EXERCISE BRIEF -
Each record must be printed exactly as given.

Saved entries:
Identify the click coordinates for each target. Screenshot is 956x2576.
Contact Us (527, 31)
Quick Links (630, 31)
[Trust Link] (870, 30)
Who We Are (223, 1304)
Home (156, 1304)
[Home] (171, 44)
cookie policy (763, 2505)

EXERCISE RESPONSE -
Identify the click coordinates for each target. Screenshot is 956x2576.
Contact Us (527, 31)
Quick Links (630, 31)
[Trust Link] (870, 30)
Who We Are (223, 1304)
Home (156, 1304)
[Home] (171, 44)
cookie policy (763, 2505)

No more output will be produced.